----- The records -----

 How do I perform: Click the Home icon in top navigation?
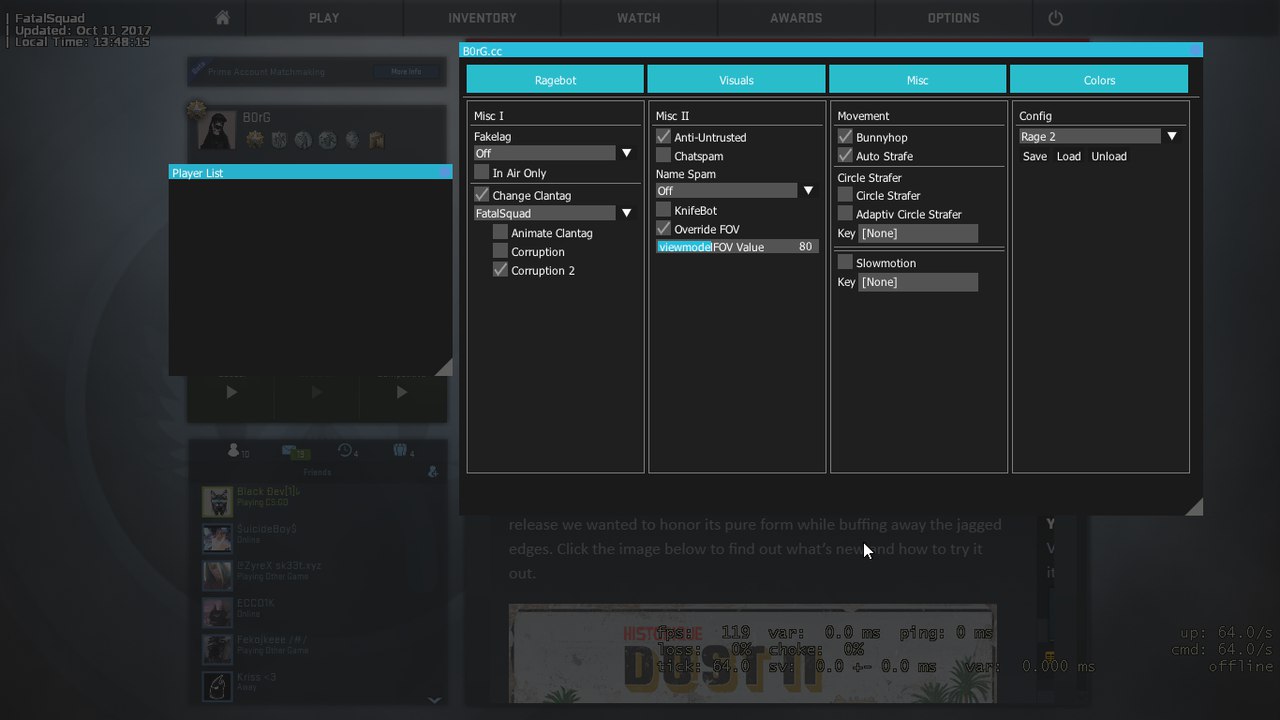222,18
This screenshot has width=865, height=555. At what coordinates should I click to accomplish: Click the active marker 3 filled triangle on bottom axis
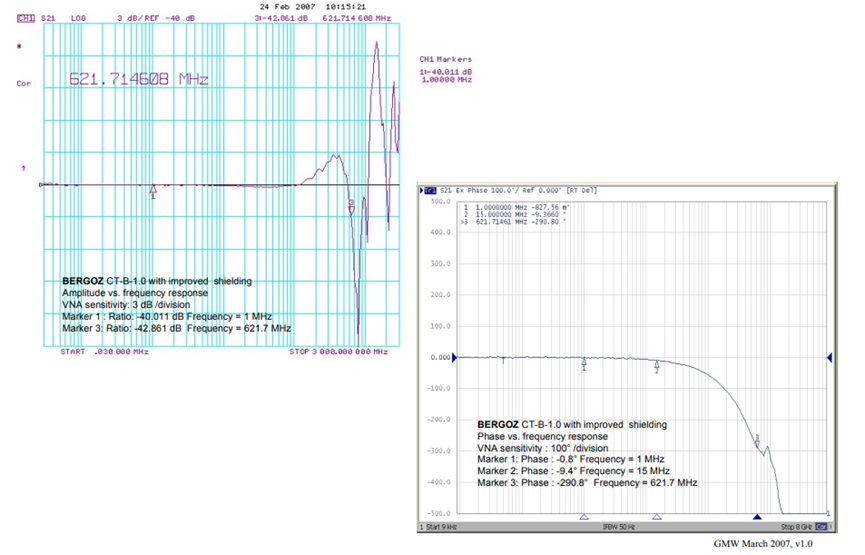(757, 517)
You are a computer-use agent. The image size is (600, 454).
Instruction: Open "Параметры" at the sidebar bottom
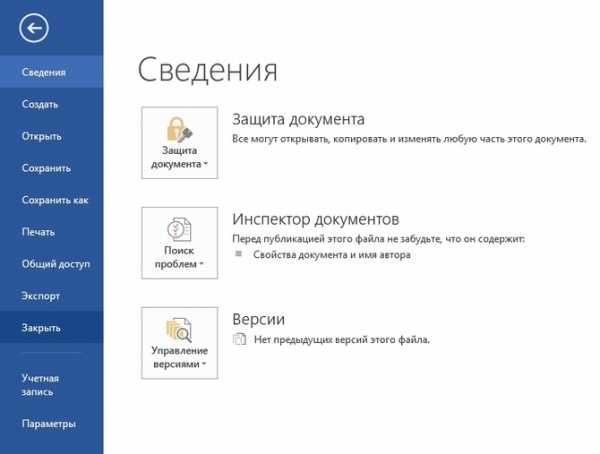[49, 423]
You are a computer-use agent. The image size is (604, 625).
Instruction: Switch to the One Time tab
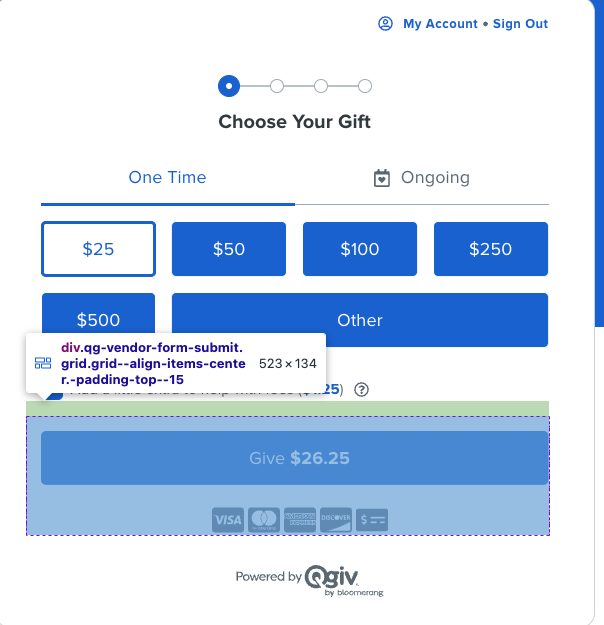click(167, 178)
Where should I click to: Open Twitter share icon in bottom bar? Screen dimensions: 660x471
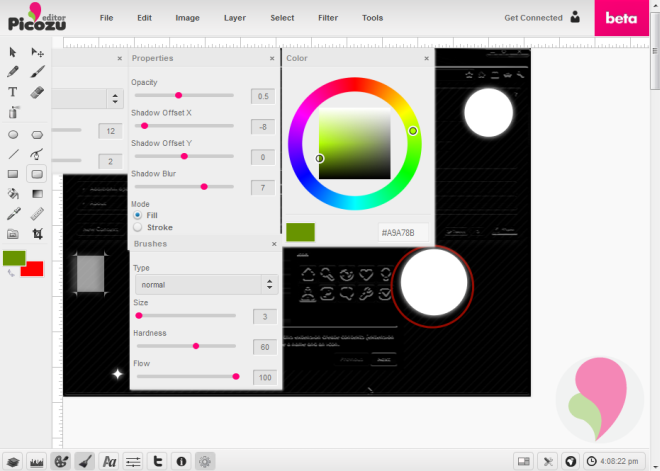click(157, 461)
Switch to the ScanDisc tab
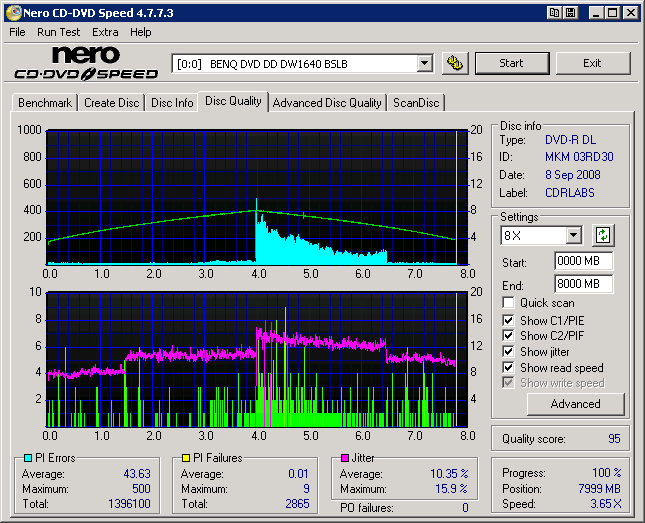The height and width of the screenshot is (523, 645). (x=415, y=102)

-----

## Task goal
Please return, exactly as written, the lines from the first line of the records above through the line containing "You are a computer-use agent. The image size is (604, 625).", both included, leaving out any pictures.

## Exercise output
 How do I perform: Click the Home icon in top navigation?
222,18
This screenshot has width=865, height=555. At what coordinates should I click to accomplish: Click the active marker 3 filled triangle on bottom axis
(757, 517)
You are a computer-use agent. The image size is (600, 454).
Instruction: Open "Параметры" at the sidebar bottom
[49, 423]
You are a computer-use agent. The image size is (604, 625).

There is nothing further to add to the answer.